It is unclear why Lathon was unable to be admitted into Northwestern, but the school’s VP for University Relations, Alan Cubbage, gave a statement to Inside NU’s Davis Rich and Caleb Friedman.

“Northwestern University has revoked its offers of admission and an athletic scholarship for Jordan Lathon, a recruit for the Northwestern men’s basketball team,” the statement said. “Out of respect for the privacy of the student, the University will have no further public comment.”

Lathon later acknowledged the situation in a tweet explaining to fans that he will no longer be attending Northwestern.
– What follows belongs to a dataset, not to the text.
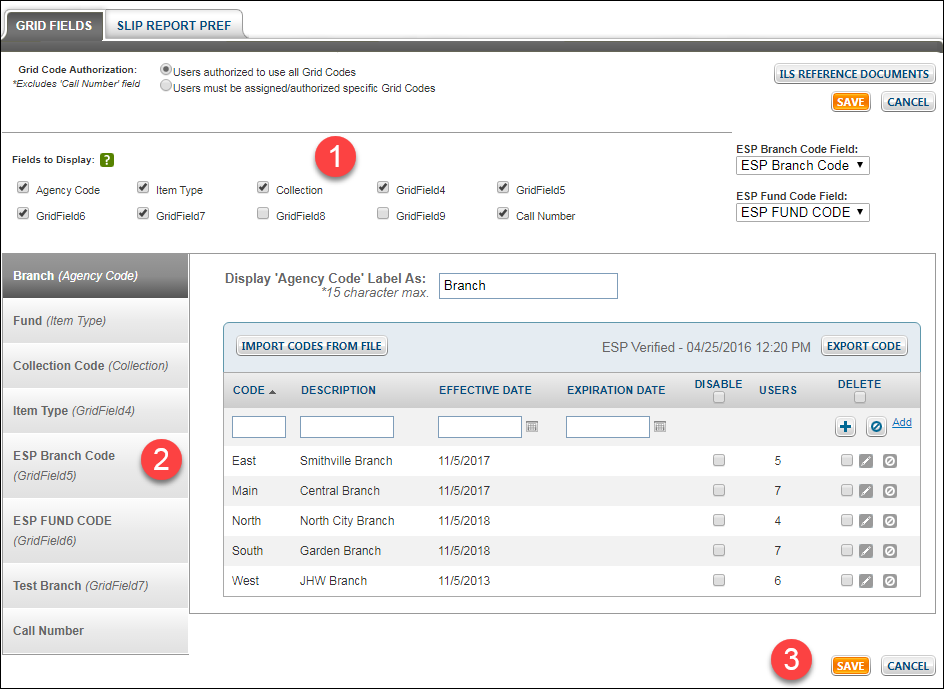Select the edit pencil icon for the East row

(x=866, y=460)
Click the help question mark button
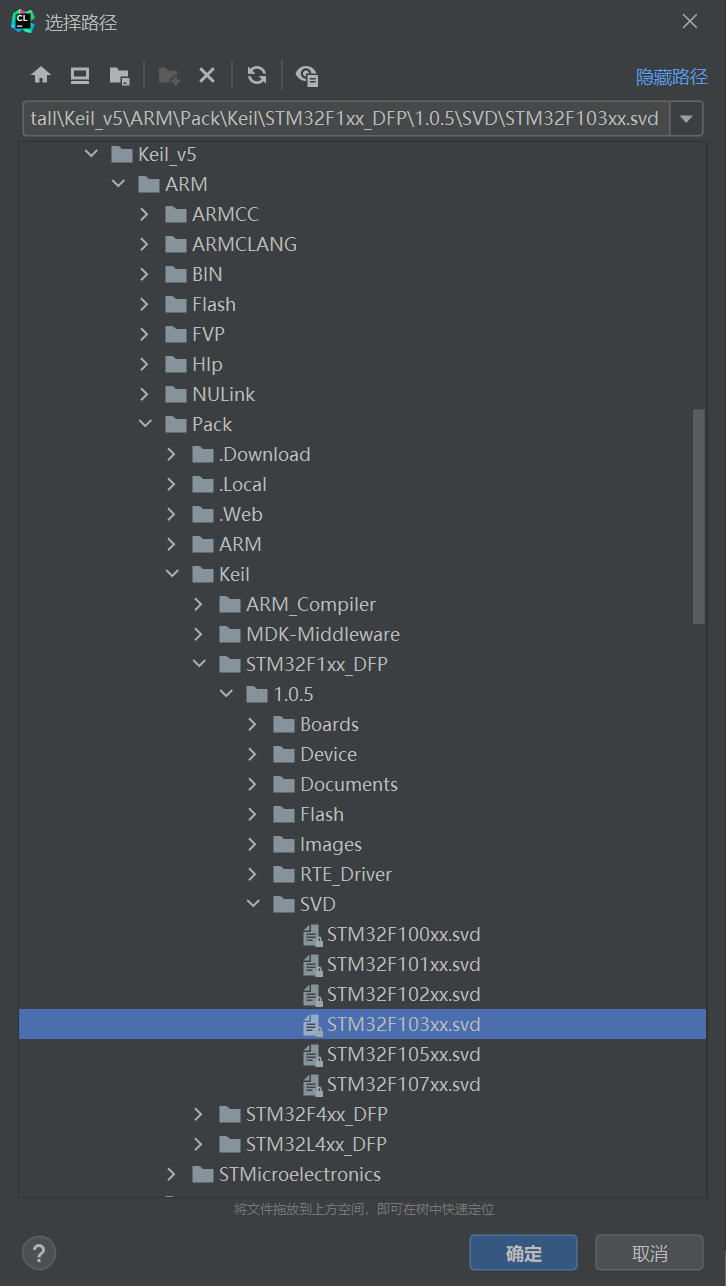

While it is unclear why Lathon and Northwestern are parting ways, other high-major programs are already very interested in bringing in Lathon for next season. Oklahoma State immediately jumped in with a scholarship offer. There is also speculation that Lathon, a native of Grandview, Missouri, could also hear from the in-state Tigers as well.

It’ll be interesting to see where Lathon lands, and how this also affects Northwestern’s point guard situation. The loss of a four-year starter like McIntosh will be tough to fill, especially since Lathon was committed to Northwestern since last June. It wouldn’t be surprising to see the Wildcats and head coach Chris Collins seek out a veteran point guard graduate transfer to try and get some immediate help.